– Вы, конечно, скажете мне, что все это относится к сфере потребления и не касается профессий творческих. Напротив, мои дорогие, – он уже вошел во вкус и говорил с интонациями американского бизнес-гуру, вещающего со сцены, – сколько режиссеров по настоянию продюсеров меняют концовку фильма и перемонтируют его в угоду кассовым сборам, сколько писателей дописывают и переписывают главы своих книг по той же причине, соглашаются на обложки, на которые и смотреть бы не стали, будь они финансово независимы. Сколько ты, отец, таких примеров вспомнишь из своей жизни, особенно той ее части, которая пришлась на советские годы?

– К сожалению, не только на советские, – сказал отец и запил сожаление вином.

– И ты переживал, думал об этом по ночам, спорил и все-таки в ряде случаев шел на компромисс.

– Да, – сказал отец, – и что из этого следует? Конфликт между художником и обществом существует с момента возникновения общества.
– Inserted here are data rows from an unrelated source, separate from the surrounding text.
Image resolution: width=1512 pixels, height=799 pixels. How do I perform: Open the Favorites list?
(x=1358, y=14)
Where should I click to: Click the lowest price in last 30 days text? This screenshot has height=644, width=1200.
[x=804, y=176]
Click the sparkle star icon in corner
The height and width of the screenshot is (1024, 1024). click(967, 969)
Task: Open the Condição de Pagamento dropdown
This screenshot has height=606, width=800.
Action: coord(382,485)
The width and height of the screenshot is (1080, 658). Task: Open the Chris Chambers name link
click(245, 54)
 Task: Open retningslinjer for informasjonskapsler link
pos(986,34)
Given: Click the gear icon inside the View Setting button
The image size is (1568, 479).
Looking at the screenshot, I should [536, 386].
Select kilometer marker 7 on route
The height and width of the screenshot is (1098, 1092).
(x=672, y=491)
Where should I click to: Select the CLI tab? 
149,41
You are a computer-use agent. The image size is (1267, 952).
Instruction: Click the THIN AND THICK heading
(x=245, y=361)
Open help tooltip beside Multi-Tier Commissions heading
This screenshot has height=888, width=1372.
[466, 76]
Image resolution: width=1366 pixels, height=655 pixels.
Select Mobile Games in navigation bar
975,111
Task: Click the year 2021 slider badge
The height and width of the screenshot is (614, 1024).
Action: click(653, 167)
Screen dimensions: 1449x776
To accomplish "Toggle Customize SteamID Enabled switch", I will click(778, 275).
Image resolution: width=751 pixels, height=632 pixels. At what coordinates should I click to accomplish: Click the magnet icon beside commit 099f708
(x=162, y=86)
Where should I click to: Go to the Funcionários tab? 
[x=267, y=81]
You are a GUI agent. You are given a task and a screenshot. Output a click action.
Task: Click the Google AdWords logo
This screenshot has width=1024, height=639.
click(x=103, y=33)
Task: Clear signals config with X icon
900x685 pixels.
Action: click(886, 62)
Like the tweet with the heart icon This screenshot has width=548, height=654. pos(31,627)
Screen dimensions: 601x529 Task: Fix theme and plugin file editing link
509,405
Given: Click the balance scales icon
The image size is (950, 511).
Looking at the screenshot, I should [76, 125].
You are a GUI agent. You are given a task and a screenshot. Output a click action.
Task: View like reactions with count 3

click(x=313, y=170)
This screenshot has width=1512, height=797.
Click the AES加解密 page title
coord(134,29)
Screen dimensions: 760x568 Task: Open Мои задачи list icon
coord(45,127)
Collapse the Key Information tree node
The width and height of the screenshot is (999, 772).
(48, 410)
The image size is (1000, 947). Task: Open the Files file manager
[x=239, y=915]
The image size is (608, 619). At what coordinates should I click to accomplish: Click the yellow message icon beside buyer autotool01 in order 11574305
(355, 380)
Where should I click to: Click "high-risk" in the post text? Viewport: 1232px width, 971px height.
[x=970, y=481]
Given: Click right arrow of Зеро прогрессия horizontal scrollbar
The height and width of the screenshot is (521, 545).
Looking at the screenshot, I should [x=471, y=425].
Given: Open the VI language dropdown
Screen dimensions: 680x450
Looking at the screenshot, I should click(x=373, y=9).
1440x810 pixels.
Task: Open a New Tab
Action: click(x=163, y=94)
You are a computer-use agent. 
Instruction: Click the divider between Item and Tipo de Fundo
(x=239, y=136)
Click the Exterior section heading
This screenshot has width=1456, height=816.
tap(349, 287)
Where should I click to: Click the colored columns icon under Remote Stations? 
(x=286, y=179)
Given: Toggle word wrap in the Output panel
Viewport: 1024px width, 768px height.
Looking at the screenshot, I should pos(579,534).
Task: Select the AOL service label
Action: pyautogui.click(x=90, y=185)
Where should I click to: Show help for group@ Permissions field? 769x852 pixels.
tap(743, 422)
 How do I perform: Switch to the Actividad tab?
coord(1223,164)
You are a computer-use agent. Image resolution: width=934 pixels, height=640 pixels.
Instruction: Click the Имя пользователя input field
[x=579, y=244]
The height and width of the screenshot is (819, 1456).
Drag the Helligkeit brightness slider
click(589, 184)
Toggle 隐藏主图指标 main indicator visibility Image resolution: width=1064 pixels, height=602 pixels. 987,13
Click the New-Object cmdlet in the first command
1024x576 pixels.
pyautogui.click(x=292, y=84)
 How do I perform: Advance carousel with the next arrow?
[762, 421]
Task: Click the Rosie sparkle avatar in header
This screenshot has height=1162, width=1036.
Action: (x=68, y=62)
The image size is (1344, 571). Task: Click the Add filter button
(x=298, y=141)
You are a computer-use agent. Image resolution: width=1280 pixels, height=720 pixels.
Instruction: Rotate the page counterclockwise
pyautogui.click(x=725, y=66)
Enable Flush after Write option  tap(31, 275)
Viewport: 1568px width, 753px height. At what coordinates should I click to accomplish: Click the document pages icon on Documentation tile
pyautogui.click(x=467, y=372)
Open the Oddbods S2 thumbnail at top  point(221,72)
– Все правильно, – радостно согласился Константин, – конфликт между обществом и художником, который хочет признания и хочет вознаграждения от общества за это свое признание. Если же он не хочет вознаграждения и признания, то никто не мешает ему писать стихи в стол, романы в стол, сценарии в стол, картины в чулан, а теперь даже и не в стол, а в Интернет – выкладывай, получай свою сотню читателей и почитателей, и никакая цензура тебе не грозит, в том числе и внутренняя. Делай что хочешь, если у тебя есть средства к существованию, а средства к существованию можно добыть или работой, никак не связанной с творчеством, или участием в бизнесе, который тоже никак не связан с твоим творчеством. Отсюда следует вывод, – он с улыбкой оглядел свою недавно обретенную семью, – вывод, что работа и творчество должны быть разделены. Что и требовалось доказать. – Он посмотрел на братьев, – так вас в школе учат доказывать теоремы? Можете найти ошибку в моем доказательстве?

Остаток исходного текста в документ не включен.